Task statement:
For each statement, answer yes or no according to the text on faith and reconciling churches, and quote the words of the text that decide it. (a) The writer is a member of the United Methodist Church. (b) The Houston Chronicle reported on 200 United Methodist ministers who decided to marry same-sex partners who request it. (c) The United Methodist Conference lets gay individuals openly serve as ministers.

Article:
- - -

To me, some kind of faith in something bigger than oneself is a vital thing. I don't think I could live without faith of some sort. And honestly, I don't think one's faith has to be in God for it to matter and be effective. A four year old child does not have faith in God, but he has unmeasurable; and, to him, incomprehensible faith in his mother. I think the same sort of thing is possible for adults. Those who do not believe in God, it seems to me, must have faith in someone they love or someone who is their colleague. Perhaps they even have faith in a relatively benign universe which provides us with life and time and talents to use in the pursuit of happiness and fulfillment. Again, I'd like to hear from those of you who are non-believers on this issue and who are willing to candidly discuss the values which guide your life choices.

Come Unto Me
Since I have often written that the United Methodist Church, the denomination to which I belong, is often a reconciling Church I am always happy to hear of reconciling churches around the country. There are many. The Lutheran Churches have been increasingly accepting of homosexuals. True, the stand has caused a split in the ranks of church members; but nevertheless a significant number of Lutherans now publicly welcome homosexuals to their churches. St. Mark's United Methodist Church in Atlanta is another reconciling church as is Bering United Methodist Church here in Houston. Bering UMC has built their web site to make it instantly clear that they support homosexual individuals, couples and families (http://www.beringumc.org/). I wish I could leave it at that. I can't.

The sad truth is the United Methodist Conference is still denying full faith and fellowship to gay and bisexual individuals. The Conference and most Churches are happy to have these people as members, but they will not allow them to openly serve as ministers or deacons. Often they are not allowed to work in lay positions within the life of the church.

The truth is many United Methodist laymen and laywomen are ahead of the Church's leadership in their realization that homosexual and bisexual people are children of God just like all other people.

But the church is making progress. Recently the Houston Chronicle had an article within it that told of 200 United Methodist Ministers who have made the decision to civilly disobey Church authority and marry same sex partners who request such union. At the same time many individual United Methodist Churches are formally identifying themselves as reconciling churches in which homosexual and bisexual persons are welcome.

I think it important to acknowledge that gay men do not necessarily look for or want churches that espouse a gay gospel (Jesus was gay, some of the apostles and other figures of the Bible were gay). What they want instead is assurance God loves them and has a place for them in the life of churches who claim to preach the gospel of Christ.

- - -

Dataset section:
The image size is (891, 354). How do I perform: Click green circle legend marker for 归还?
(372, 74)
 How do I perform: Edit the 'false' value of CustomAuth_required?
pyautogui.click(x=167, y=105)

- - -

Written solution:
(a) Yes: "the United Methodist Church, the denomination to which I belong"
(b) Yes: "200 United Methodist Ministers who have made the decision to civilly disobey Church authority and marry same sex partners who request such union"
(c) No: "they will not allow them to openly serve as ministers or deacons"